Bella scoots over to give Deckard a little more leg room, though she can't shift too much, perched on the corner as she is. She listens to his admission with care. Each word, after all, might reveal some nuance, some key to the motivating pathology. This is why it is so useful not to be touched by the nightmarish reality of the deeds themselves. Such preoccupations only detract from the process. And she is a professional. Dammit.

"What did you feel about her?"

"I'd gone to her before. She remembered my name." Feelings, feelings. Toes curled and splayed long, Flint says nothing for a span that probably isn't surprising given than he is prone to such silences even when he isn't talking about murdering hookers. Or his feelings.

He sizes up the ceiling with a work of his jaw, molars ground down like gears while he mucks about in memory and unpleasantness disjointed enough to disorient.

"I felt like I'd been caught. She knew who I was and what I was doing. Then the guilt. I couldn't call anyone to help or they'd know too."

"It isn't that way any longer," Bella says, softly, "Whatever happens and whatever you do, you can tell me." A slight pause. The colossal triteness of the comment cannot be entirely covered over by the earnestness of her tone. She cracks a smile, despite herself. "Okay, that sounded stupid. I'm sorry. I guess I'm out of witticisms and 'straight talk'. But do you believe me when I say that?"
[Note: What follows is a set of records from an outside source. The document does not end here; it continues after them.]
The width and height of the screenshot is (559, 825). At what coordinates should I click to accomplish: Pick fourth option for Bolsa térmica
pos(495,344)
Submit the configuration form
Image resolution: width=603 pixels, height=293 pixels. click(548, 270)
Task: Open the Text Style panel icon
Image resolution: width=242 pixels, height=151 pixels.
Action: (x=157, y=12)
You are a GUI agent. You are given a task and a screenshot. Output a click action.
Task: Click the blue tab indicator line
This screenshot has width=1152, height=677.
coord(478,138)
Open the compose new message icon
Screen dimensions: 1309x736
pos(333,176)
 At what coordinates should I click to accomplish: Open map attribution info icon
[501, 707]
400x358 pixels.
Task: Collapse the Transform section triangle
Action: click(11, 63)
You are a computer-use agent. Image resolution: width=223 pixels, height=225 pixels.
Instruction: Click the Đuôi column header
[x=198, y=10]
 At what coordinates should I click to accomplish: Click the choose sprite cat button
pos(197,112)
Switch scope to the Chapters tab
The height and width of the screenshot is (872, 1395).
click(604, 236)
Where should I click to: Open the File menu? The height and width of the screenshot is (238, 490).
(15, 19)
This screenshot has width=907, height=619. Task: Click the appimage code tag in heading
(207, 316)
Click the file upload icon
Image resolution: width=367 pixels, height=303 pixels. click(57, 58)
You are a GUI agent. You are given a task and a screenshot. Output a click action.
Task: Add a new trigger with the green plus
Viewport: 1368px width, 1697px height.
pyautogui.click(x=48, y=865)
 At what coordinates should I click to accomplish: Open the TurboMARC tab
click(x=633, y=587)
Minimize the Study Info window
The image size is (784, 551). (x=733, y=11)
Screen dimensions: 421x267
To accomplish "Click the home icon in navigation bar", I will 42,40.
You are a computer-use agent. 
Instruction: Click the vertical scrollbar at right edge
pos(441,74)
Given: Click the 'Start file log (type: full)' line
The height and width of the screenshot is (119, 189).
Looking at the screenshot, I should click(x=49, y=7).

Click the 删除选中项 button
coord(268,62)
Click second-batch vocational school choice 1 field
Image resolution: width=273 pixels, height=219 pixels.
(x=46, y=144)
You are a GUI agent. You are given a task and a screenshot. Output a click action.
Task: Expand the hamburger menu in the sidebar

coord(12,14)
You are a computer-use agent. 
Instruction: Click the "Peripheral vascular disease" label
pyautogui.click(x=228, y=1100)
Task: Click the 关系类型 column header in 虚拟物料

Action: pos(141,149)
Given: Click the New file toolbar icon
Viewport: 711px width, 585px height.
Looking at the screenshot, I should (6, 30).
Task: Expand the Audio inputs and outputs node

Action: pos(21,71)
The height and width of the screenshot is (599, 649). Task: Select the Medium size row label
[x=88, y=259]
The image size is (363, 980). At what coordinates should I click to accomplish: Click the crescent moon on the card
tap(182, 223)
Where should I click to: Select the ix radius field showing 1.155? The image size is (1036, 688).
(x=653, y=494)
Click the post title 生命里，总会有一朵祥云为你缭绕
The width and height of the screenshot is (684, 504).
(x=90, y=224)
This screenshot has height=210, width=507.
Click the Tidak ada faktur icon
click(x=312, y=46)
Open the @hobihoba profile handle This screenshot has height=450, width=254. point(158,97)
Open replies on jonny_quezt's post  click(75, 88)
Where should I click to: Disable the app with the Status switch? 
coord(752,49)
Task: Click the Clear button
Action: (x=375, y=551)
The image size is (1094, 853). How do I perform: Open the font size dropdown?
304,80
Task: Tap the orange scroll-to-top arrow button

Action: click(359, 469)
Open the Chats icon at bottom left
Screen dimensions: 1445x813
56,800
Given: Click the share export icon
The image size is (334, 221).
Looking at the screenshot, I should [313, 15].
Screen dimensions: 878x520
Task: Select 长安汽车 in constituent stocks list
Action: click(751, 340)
"When I say you can tell me."

Rustle, shift and pop. Knuckles this time, one two with restless tension before Deckard breathes out like he'd forgotten air was locked in to begin with.

"I believe I can tell you," is distantly honest enough for all that he answers (relatively) quickly and without deflecting. He swallows against the thickness in his throat and the push of his left hand over his neck meanwhile, untidy bristle down there sheered clean off for the first time in months. "I won't pretend to know what you're going to do with what I say, or that our relationship involves any guarantees."

From what he's said so far, theoretically he deserves anything terrible that should happen as a result of disclosure anyway.

Bella's smile is sad. He's much too right, poor boy. It'd be so much better for him if he wasn't. "This job has placed us both in places I doubt we expected to be in. But at least if we're warped a similar way, our distortions should match up." She gets to her feet, limps over to his side, looks down at him, "I will promise you this, though, regardless of what happens, and what's asked of us. I will do what I can to make you better. I will do right by you, whatever the means."

No such promise is offered in return. No jokes about lining up their ~distortions~ once he's off of 24/7 surveillance either. Limp taken in with a sideways look that can't even hope for subtlety with them in their respective positions, Flint rides it on up roundabouts her face and slants off half a smile that does her the courtesy of reaching his eyes before it fades out. "I promise not to shoot you in the leg again."

"Aww… how sweet," Bella says, voice as sweet as the latest cutting edge sweetener. Her lips twitch into a momentary smirk, her clipboard clasped in both arms, to her chest. Then she turns, walking out of the room. It's not so bad, the limp. She certainly seems to be getting better.

Flint tips his head up enough to watch her go, because some things don't change. It's a long time before he rolls over, though. Longer still before he drags himself up off the side of the bed and vanishes into the confines of his closet to stare at his clothes some more.